Pada rilis Senin, (2/12/2019) Kepala BPS Papua Barat, Marijte Pattiwaellapia, SE.,M.Si mengatakan dari jumlah 82 kota IHK, tercatat 57 kota mengalami inflasi dan 25 kota mengalami deflasi. Kota Sorong menempati peringkat ke-81 di Indonesia.
Dia menjelaskan, inflasi kota Sorong terjadi karena adanya kenaikan harga yang ditunjukkan oleh kenaikan indeks pada kelompok makanan jadi, minuman, rokok, dan tembakau 0,16 persen.
Sedangkan, kelompok pengeluaran yang mengalami penurunan harga yang ditunjukkan oleh penurunan indeks pada kelompok perumahan, air, listrik, gas dan bahan bakar -0,01 persen. Pendidikan, rekreasi dan olahraga -0,02 persen. Transport, komunikasi dan jasa keuangan -0,43 persen. Kesehatan -0,62 persen, sandang -0,70 persen dan kelompok bahan makanan -2,23 persen.
Menurutnya, inflasi yang terjadi di Kota Sorong dipengaruhi oleh kenaikan indeks yang dignifikan pada beberara sub kelompok seperti yaitu sub kelompok daging 1,05 persen, lemak dan minyak 0,71, telur dan susu 0,39 persen, tembakau dan minuman berakohol 0,39 persen dan kelompok buah-buahan 0,34 persen.
Kemudian, lanjutnya, untuk sub kelompok yang mengalami deflasi yakni, ikan segar -8,85 persen, ikan awetan -4,56 persen, bumbu-bumbuan -2,97 persen, kacang-kacangan -2,00 persen, perawatan jasmani dan kosmetikan -1,32 persen.
Beberapa komoditas yang mengalami penurunan harga pada November 2019, kata Marijte, seperti Cabai Merah, ikan Kembung, Gembung, Gembolo, Aso-aso, ekor kuning, ikan Mumar.
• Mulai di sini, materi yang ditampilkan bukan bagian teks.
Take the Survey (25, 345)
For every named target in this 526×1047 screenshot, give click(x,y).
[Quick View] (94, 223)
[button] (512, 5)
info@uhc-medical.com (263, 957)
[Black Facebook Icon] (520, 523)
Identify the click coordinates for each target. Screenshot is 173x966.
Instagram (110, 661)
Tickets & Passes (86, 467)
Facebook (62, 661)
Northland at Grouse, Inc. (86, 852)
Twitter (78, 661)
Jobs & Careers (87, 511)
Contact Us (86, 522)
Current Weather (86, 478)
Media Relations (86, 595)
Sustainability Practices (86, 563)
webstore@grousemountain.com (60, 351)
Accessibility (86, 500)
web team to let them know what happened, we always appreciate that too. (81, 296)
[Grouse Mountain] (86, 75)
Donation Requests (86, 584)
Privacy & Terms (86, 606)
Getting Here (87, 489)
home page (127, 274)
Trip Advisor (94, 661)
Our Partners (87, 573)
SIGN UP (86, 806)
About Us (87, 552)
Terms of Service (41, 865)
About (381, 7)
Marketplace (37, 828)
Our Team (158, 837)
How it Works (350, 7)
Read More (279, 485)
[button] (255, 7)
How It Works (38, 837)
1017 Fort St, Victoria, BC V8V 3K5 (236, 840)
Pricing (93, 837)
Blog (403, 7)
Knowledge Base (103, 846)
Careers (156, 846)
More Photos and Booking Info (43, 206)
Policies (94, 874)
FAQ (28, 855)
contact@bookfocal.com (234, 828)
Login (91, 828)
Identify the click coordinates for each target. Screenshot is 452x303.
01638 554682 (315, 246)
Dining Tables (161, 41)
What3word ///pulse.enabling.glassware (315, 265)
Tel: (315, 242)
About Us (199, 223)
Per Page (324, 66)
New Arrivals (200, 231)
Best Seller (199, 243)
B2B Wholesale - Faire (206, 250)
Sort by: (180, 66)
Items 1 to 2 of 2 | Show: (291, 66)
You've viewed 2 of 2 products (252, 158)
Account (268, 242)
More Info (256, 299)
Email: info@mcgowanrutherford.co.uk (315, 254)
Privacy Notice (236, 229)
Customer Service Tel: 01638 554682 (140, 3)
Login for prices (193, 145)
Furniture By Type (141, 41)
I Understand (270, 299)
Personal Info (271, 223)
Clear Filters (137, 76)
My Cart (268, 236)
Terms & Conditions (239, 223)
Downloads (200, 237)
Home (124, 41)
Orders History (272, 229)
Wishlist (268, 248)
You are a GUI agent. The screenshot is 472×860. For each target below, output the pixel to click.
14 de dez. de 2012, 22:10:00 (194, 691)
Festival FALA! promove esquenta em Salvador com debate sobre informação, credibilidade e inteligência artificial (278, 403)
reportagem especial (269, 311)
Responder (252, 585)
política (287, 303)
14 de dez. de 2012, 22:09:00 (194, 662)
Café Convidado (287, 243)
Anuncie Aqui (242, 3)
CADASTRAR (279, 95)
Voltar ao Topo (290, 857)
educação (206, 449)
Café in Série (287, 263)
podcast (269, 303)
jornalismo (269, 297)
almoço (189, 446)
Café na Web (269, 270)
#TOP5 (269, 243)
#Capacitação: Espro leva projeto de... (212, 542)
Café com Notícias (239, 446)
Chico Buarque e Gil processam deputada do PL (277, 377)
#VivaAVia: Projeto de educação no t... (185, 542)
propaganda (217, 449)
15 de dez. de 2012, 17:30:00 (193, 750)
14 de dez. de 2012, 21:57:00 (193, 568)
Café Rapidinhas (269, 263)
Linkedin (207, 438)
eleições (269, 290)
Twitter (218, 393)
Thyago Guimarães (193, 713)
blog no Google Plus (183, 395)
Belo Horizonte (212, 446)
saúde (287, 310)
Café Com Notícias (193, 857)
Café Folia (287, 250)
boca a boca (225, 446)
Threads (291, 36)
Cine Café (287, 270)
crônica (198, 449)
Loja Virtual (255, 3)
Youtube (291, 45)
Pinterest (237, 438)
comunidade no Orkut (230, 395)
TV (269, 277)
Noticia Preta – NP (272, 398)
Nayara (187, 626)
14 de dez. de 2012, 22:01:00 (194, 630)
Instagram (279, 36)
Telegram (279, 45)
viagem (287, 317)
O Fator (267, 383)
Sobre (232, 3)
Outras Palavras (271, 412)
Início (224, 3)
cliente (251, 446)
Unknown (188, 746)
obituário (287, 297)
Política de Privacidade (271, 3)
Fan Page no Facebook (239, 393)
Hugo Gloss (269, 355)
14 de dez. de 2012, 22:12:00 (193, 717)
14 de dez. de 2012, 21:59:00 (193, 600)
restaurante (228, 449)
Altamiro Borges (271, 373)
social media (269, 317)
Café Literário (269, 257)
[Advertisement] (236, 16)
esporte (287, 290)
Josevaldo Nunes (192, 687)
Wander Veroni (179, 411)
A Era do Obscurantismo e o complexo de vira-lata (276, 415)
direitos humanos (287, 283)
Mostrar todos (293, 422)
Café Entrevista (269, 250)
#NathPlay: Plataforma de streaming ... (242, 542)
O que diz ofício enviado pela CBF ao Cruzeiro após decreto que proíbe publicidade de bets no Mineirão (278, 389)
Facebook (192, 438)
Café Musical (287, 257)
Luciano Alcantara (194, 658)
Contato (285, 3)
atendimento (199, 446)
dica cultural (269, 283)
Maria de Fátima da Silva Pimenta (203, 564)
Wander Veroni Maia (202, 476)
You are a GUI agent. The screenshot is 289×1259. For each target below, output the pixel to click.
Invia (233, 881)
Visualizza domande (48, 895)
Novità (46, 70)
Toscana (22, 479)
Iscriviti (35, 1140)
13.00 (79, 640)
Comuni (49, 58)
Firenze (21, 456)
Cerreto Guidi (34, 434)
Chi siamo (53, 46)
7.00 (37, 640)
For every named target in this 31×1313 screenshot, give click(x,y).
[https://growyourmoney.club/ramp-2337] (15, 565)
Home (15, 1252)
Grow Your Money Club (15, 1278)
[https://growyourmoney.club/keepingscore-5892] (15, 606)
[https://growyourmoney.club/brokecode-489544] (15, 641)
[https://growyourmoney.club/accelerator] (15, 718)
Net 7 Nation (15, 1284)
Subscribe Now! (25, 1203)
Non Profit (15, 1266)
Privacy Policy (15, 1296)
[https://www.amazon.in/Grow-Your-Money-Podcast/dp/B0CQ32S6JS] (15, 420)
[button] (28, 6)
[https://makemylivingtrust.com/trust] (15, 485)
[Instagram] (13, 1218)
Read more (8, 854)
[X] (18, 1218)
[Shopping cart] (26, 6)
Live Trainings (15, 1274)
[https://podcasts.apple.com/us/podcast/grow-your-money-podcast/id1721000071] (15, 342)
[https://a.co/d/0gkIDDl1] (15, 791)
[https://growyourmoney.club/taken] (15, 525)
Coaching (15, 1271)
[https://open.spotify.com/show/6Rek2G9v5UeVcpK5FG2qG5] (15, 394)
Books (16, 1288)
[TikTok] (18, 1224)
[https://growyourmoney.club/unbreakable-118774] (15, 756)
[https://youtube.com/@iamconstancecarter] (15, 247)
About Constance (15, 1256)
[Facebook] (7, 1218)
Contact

Sedangkan komoditas yang mengalami kenaikan harga adalah bawang merah, jeruk nipis, limau, lada, merica, selai dan sandal kulit.
“Di Sorong harga-harga sudah aman terkendali banyak komoditi yang masuk, baik komoditi yang masuk lewat pelabuhan maupun bandara sehingga berdampak pada harga,” jelas Marijte. (ALW/ON)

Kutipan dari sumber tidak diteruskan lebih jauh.